Speaker
Description
A localized optical excitation of a metal/insulator heterostructure induces
ultrafast dynamics in its individual compounds, which can involve
charge and spin transfer processes as well as coupling to low
energy excitations mediated by e.g. electron-electron and electron-phonon
scattering. Femtosecond soft x-ray spectroscopy facilitates to
separate and identify these electronic and lattice excitations directly
in the time domain and, furthermore, is sensitive to the dynamics of
the individual constituents itself due to its element-specific character.
We have measured time- and element-resolved x-ray absorption spectroscopy
of a [2nm Fe/2nm MgO]8 multilayer at the Fe 𝐿- and O 𝐾-
edges with a time resolution of 150 fs. After optically exciting locally
Fe with a UV laser pulse of 266 nm wavelength we see a clear pump-induced
effect at both edges in fs time resolution.

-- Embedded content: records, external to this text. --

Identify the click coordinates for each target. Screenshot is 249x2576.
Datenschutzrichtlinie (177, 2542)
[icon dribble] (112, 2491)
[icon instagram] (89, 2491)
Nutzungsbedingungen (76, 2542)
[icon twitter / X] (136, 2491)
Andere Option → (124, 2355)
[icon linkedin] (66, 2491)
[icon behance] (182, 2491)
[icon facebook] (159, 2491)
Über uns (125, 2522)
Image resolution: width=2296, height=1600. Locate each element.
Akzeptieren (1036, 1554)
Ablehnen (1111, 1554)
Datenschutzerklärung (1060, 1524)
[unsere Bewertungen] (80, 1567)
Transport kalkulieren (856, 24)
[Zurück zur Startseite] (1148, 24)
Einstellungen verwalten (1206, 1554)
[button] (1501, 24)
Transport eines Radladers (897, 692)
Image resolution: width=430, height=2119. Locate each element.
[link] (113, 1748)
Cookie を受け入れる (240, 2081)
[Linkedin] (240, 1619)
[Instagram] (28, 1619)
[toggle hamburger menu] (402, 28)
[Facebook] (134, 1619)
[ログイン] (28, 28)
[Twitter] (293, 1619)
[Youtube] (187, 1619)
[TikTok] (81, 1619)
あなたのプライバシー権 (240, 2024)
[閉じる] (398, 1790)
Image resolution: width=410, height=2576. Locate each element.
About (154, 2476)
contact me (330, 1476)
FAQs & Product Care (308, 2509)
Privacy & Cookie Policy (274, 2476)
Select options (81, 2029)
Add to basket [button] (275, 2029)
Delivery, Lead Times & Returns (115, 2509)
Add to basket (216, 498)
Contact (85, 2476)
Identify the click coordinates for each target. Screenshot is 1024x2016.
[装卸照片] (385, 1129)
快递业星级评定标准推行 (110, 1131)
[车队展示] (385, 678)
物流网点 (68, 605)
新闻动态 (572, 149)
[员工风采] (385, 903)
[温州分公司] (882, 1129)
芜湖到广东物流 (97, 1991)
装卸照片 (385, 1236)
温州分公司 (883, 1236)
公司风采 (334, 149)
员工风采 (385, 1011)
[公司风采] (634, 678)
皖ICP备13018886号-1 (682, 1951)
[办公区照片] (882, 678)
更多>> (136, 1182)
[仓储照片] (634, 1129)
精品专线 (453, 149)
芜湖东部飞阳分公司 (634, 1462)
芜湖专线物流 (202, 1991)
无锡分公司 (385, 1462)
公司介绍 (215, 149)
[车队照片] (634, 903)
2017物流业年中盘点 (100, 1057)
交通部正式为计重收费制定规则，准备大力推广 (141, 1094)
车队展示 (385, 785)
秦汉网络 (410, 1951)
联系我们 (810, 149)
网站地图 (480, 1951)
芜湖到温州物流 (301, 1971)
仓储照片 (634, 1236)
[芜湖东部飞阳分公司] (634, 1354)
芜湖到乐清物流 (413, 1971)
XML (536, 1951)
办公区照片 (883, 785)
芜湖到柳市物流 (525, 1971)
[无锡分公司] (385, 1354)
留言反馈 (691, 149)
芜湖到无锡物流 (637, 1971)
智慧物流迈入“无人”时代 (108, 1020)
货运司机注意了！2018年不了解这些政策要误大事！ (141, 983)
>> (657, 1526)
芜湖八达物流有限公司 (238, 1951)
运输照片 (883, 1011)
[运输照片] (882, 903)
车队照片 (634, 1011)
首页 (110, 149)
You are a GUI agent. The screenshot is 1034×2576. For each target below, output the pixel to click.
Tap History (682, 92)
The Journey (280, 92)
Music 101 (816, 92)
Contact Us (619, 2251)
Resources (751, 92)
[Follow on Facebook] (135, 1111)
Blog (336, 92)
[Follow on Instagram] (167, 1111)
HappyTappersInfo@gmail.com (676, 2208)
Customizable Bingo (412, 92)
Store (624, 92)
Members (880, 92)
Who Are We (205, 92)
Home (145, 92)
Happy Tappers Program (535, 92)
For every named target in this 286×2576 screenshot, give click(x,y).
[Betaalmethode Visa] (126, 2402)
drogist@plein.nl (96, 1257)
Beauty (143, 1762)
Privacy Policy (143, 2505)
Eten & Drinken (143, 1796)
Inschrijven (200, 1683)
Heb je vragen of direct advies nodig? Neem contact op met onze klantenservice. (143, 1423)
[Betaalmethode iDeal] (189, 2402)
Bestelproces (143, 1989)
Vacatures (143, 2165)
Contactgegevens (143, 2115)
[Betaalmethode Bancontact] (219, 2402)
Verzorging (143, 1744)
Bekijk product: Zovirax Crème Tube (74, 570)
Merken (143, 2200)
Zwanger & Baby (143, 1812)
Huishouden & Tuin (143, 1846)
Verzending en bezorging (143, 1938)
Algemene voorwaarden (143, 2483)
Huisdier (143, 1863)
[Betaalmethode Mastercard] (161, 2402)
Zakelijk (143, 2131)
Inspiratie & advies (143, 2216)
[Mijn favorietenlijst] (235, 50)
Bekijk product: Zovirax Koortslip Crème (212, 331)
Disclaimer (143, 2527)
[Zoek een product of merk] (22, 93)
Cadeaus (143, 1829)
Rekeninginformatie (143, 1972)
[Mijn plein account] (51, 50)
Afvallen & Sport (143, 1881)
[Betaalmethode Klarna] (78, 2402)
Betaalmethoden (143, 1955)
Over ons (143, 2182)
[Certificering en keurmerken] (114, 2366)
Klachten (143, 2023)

The Fe-signal shows
an ultrafast 0.5% dropdown of the signal in 240 fs, followed by a recovery
on a 1 ps timescale, while O reaches its maximum not until 1 ps.
This slower response suggests that the energy transfer from the metal
to the insulator is mediated by phonons, or a combined electronic-phononic
process rather than by a direct charge transfer excitation.